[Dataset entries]
↓

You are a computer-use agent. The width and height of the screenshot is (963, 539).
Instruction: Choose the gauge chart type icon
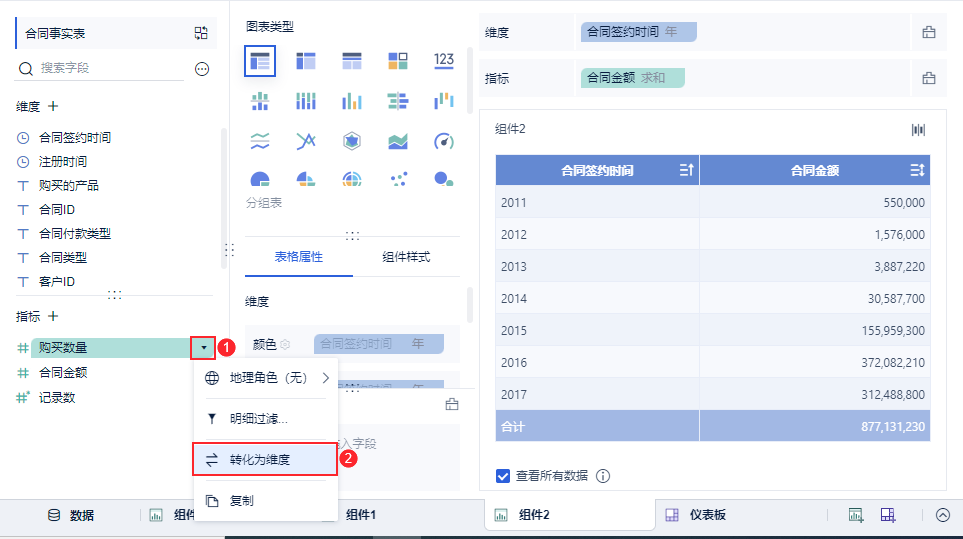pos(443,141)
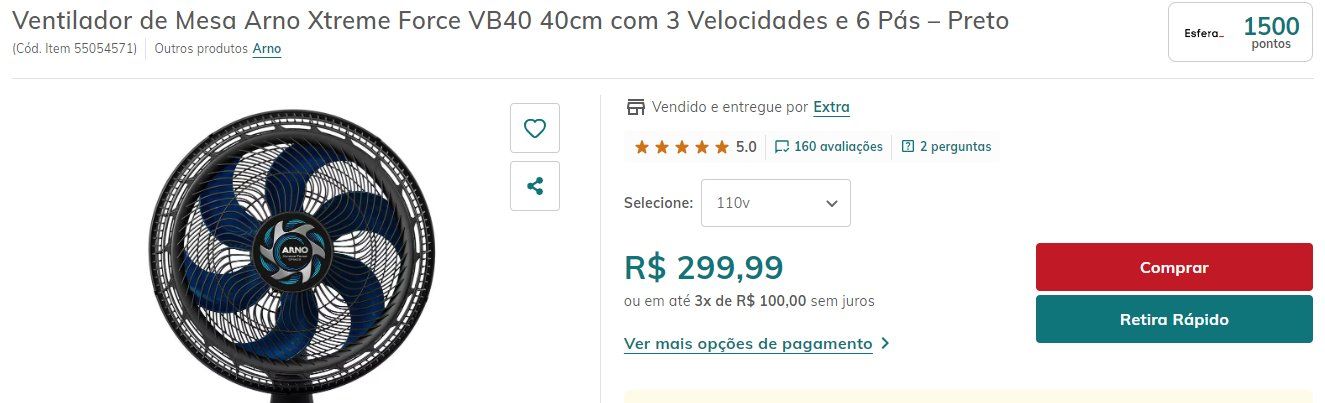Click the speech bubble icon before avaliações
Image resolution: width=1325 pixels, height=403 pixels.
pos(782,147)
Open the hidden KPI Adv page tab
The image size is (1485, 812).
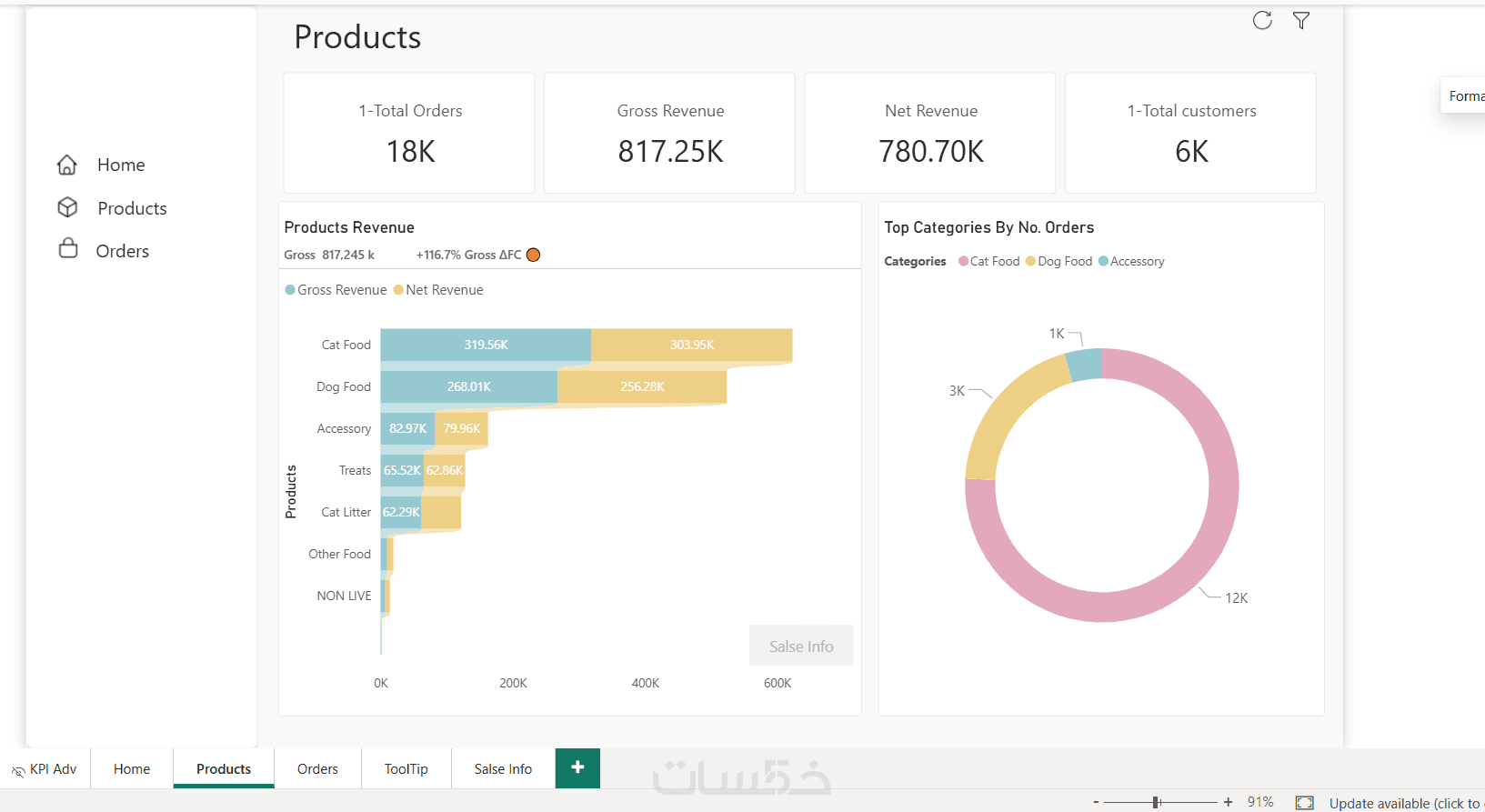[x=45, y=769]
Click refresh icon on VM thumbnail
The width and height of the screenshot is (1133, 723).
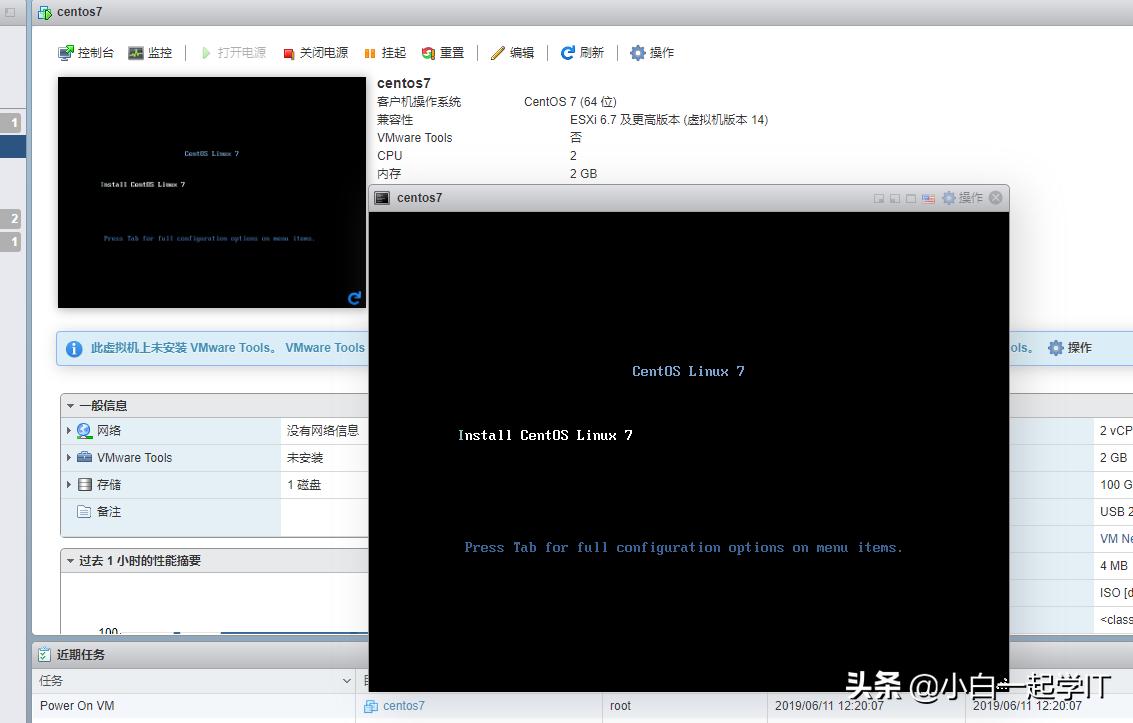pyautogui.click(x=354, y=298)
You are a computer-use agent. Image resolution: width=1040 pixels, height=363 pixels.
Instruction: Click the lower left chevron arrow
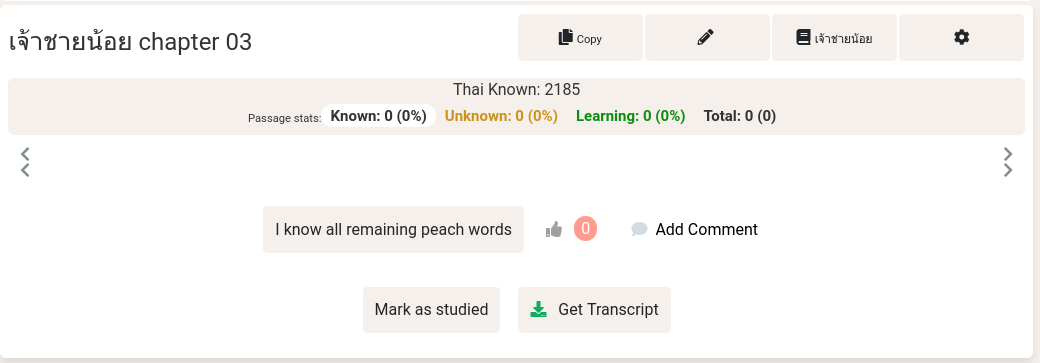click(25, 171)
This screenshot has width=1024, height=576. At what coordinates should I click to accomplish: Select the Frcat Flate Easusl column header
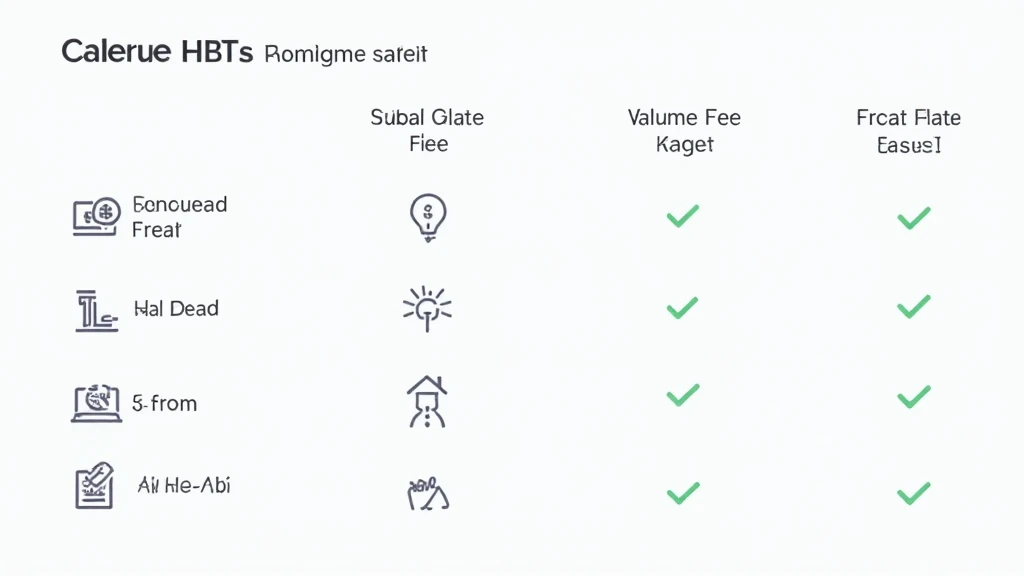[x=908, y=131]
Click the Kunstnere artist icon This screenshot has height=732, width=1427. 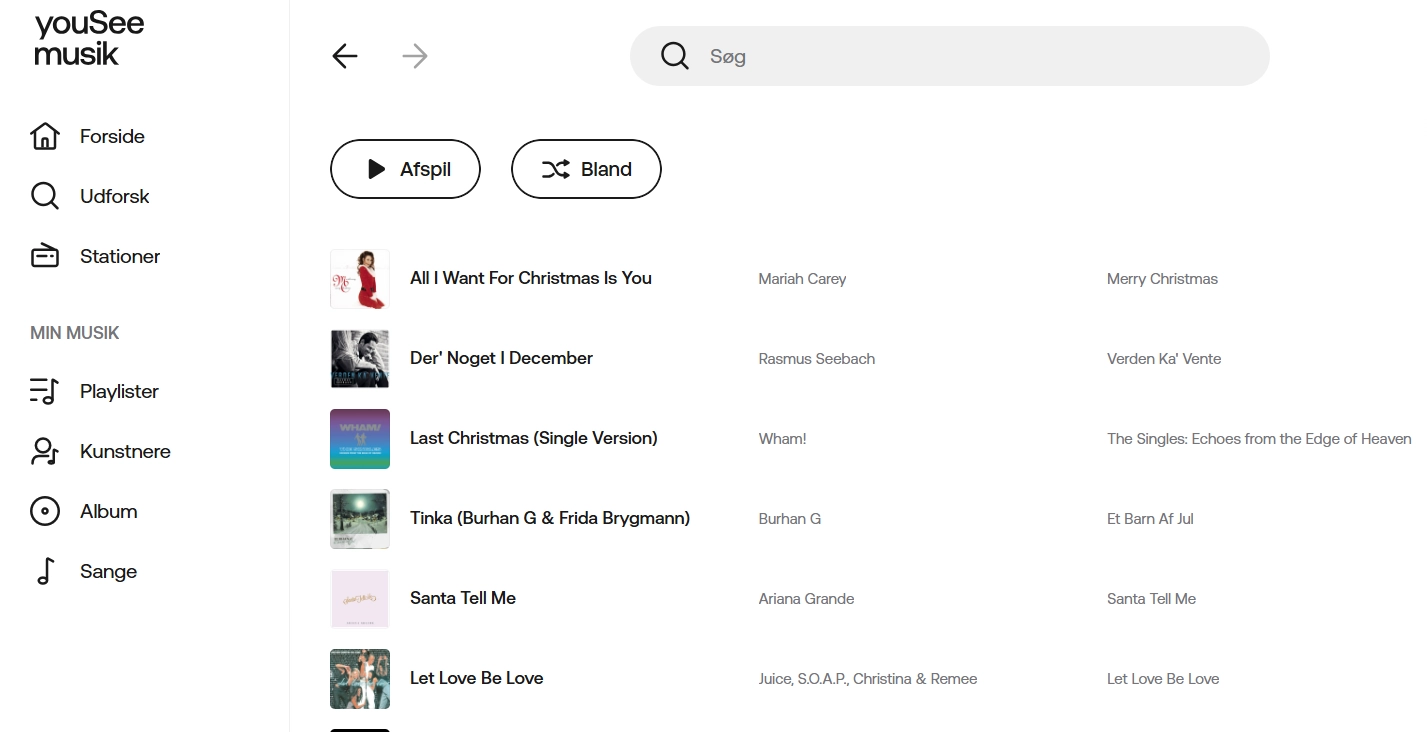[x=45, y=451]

↑

§ **Required work**: Examine the records and pull out every line where the string "agent" occurs.

§ **Solution for this problem**:
You are a computer-use agent. The width and height of the screenshot is (963, 539).
You are a computer-use agent. Image resolution: width=1040 pixels, height=363 pixels.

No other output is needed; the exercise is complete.